A l’intérieur, des attractions: planétarium et milk bar dans chacun des seins, film court-métrage, exposition de faux, haut-parleur chuchotant, toboggan, mobile.

Hon est détruite au terme de l’exposition. Elle offre la notoriété à Niki de Saint Phalle.

Dès 1969, le projet du Cyclop est amorcé dans l’Essonne, à Milly-la-Forêt. Une tête de monstre monumentale dont Tinguely orchestre la construction. Il invite ses amis artistes, une quinzaine, à proposer des créations au sein de cette sculpture. Elles seront exposées parmi les trois niveaux de l’édifice. A partir de 1887, Niki et ses collaborateurs recouvrent la tête, initialement colorée, de miroirs. Pendant quatre ans! Reflétant la forêt environnante, la tête du Cyclop fait partie intégrante de son milieu.

En 1977, Pontus Hulten invite la bande à Tinguely et Saint Phalle à réaliser une oeuvre collective pour le Forum du Centre Pompidou qui ouvre cette année-là. Ce sera un monstre d’une trentaine de mètres de longueur: la mâchoire est conçue par Niki, les intestin par Bernhard (train fantôme), et le dos par Jean: Le Crocodrome: l’art par le jeu et le divertissement! (Lien vers l’article du Centre Pompidou). Daniel Spoerri y contribue avec le Musée sentimental et la Boutique aberrante.

Jean tinguely, Maquette du Crocodrome

1988-89 voit s’ouvrir l’exposition rétrospective de Jean Tinguely. Pontus Hulten l’avait élaborée pour le Palazzo Grassi de Venise l’année précédente, il la récupère pour le Centre pompidou duquel il est conseiller de la présidence.

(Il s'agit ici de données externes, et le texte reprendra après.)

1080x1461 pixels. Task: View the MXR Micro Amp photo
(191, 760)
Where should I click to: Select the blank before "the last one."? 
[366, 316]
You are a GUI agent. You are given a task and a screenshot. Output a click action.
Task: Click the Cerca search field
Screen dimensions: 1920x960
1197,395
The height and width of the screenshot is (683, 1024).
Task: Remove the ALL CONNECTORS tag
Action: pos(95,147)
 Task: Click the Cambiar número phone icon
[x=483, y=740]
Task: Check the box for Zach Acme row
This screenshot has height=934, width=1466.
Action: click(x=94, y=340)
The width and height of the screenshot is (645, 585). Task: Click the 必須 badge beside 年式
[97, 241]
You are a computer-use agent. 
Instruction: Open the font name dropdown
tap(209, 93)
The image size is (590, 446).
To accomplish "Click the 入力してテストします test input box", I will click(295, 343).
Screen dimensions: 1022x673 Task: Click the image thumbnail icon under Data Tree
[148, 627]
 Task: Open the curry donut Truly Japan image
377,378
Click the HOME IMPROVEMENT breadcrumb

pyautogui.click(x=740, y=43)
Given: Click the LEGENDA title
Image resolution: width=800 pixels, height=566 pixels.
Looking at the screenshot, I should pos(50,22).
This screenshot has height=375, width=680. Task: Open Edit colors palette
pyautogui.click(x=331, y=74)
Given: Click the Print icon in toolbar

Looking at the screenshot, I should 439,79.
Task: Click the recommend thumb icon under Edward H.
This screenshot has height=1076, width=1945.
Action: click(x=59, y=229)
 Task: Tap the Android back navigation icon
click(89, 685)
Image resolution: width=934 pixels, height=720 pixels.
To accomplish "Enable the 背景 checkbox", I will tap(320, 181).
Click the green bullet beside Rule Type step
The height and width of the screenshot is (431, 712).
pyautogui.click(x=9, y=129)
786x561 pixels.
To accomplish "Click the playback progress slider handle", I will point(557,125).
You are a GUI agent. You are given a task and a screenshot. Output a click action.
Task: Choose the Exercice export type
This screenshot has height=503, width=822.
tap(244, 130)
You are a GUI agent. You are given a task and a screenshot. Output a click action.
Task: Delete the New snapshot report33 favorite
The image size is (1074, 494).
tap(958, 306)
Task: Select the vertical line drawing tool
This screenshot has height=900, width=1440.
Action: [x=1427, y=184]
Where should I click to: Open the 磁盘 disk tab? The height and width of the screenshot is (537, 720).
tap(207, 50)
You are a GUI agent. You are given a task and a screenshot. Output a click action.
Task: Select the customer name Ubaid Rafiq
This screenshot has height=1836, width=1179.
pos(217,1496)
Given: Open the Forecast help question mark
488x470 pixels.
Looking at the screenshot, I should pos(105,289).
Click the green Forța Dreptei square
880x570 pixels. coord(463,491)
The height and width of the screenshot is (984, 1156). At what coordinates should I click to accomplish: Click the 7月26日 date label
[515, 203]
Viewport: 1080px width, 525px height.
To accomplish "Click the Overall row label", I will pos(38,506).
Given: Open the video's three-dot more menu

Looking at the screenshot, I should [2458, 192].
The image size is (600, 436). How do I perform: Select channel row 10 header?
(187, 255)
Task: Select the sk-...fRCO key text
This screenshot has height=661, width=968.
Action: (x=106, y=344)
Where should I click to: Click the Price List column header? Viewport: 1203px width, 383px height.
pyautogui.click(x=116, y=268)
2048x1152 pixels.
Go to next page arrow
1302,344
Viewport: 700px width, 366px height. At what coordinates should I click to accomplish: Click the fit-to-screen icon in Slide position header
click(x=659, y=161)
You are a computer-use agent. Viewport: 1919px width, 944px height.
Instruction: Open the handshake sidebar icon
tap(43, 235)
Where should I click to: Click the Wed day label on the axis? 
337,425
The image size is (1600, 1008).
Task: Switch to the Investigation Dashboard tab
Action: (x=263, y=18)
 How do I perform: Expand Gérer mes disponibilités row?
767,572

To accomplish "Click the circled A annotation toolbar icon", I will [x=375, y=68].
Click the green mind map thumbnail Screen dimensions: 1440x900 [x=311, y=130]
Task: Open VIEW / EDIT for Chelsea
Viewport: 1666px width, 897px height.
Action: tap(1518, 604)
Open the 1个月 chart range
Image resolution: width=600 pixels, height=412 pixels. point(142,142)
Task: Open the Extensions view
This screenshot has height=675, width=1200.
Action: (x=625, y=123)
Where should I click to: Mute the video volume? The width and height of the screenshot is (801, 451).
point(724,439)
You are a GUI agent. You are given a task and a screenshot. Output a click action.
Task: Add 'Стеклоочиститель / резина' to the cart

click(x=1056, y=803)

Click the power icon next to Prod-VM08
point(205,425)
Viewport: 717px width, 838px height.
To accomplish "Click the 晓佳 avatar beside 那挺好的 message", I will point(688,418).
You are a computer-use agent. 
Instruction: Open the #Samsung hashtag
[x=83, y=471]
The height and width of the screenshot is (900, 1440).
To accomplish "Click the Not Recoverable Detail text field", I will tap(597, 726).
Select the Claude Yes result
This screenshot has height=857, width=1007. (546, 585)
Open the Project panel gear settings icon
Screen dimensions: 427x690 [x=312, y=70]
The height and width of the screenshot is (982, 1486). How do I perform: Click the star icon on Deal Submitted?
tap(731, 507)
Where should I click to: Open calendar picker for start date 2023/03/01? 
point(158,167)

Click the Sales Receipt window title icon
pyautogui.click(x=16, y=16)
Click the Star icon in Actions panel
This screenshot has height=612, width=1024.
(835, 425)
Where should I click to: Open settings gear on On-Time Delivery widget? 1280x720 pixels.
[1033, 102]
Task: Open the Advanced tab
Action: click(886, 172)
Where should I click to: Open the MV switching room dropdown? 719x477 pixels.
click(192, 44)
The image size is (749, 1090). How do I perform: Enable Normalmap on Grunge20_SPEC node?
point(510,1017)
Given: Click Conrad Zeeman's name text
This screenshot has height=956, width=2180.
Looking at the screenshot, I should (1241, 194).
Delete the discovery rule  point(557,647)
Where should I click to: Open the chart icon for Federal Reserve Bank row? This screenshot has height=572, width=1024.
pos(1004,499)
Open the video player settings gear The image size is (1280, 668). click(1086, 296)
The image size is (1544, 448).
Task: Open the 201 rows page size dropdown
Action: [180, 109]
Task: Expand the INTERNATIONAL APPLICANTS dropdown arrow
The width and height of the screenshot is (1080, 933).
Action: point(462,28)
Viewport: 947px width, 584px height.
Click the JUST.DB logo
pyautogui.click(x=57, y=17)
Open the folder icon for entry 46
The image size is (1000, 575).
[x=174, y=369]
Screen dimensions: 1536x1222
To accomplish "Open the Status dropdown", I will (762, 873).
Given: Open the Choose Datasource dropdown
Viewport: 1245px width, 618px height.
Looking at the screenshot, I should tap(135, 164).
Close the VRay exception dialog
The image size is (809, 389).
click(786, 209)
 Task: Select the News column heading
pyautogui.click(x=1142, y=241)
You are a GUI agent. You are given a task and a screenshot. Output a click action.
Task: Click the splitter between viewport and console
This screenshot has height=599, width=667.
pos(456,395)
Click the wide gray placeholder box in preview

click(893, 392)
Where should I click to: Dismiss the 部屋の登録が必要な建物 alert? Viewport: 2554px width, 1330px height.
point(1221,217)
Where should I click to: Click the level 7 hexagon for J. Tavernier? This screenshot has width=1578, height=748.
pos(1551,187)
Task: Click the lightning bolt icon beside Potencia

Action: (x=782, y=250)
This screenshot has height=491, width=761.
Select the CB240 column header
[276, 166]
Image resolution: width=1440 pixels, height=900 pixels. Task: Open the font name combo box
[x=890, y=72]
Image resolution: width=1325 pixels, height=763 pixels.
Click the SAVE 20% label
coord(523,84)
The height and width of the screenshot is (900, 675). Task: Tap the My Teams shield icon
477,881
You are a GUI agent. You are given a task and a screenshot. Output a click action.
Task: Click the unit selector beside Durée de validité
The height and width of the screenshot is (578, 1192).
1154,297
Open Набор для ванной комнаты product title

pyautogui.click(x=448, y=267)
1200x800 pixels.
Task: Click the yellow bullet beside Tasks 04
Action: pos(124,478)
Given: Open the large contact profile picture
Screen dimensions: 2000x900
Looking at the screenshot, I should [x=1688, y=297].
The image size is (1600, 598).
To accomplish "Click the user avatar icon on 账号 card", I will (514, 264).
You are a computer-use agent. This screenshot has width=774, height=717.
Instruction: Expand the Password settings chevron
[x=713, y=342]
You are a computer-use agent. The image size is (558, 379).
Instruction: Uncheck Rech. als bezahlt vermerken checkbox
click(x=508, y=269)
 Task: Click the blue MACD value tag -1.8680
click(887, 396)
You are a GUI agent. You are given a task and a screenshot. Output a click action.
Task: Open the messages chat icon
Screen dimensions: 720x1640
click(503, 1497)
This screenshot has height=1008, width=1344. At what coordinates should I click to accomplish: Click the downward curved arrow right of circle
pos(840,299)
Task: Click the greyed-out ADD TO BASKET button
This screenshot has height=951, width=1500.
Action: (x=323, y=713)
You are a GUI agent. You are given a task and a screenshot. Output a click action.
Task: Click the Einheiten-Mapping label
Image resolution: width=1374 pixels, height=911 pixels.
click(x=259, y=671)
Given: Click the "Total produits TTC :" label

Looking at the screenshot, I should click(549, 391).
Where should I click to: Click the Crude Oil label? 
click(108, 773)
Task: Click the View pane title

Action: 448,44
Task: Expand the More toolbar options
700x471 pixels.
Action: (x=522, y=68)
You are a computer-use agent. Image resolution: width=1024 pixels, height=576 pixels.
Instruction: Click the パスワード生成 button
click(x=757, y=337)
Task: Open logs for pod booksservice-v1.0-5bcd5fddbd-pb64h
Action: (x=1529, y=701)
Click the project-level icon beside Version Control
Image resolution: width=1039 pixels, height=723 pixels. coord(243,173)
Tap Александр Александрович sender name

Tinguely y présente ses méta-machines et autre Rotozaza. La transfiguration des déchets est son grand oeuvre qu’il transcende en y ajoutant le son et le mouvement. Ce qui ne pourrait exister sans le dessin préalable de l’artiste dont Niki a dit qu’il pouvait d’un coup d’oeil agrandir son croquis à l’échelle. Sa liberté artistique n’a d’égale que son esprit pour une provocation évolutive. Son public préféré est celui des enfants, spontané et sans préjugé. Rotozaza I est une machine dévorante qui se nourrit des ballons qu’elle recrache, elle est imprégnée de l’esprit contestataire de Tinguely, telle une métaphore critique du capitalisme. Dans Autoportrait, (1988) il fait tourner une énorme poulie au masque qu’il a porté au carnaval de Bâle, lui infligeant des secousses. il était initialement intitulé Le Philosophe.

Tinguely, Rotozaza, 1967

Rétrospective Niki de Saint Phalle, 1980. Elle sélectionne des oeuvres de toutes ses séries à travers ses tableaux-tirs, assemblages, sculptures, monumentalité, dessins, maquettes, films, photographies. Sa vie et ses sentiments sont sans cesse recréés par son art. Entre rêve et cauchemar, douceur et rudesse, raison et folie, la femme en elle nous parle, nous chuchote ou nous crie d’être d’être fières de nous-même et de nous libérer des conventions sociales.

L’aveugle dans la prairie (1974) réunit une vache multicolore et un homme terne et gris lisant un journal. Ne voit-il pas ce fantastique animal? Il préfère lire son journal et reste donc aveugle au magnifique présent qui s’offre à lui.

King Kong, 1963. Rapatrié par Pontus Hulten au Moderna Museet, Stockholm

Jean Tinguely est décédé le 30 août 1991. Une vidéo retrace la cérémonie et le cortège funéraire que Tinguely avait lui-même pré-organisé: fanfare de Fribourg, clique du carnaval de Bâle et Klamauk, sculpture pétaradante, fumante et mobile. Niki de Saint Phalle lui rend hommage dans sa séries Tableaux éclatés.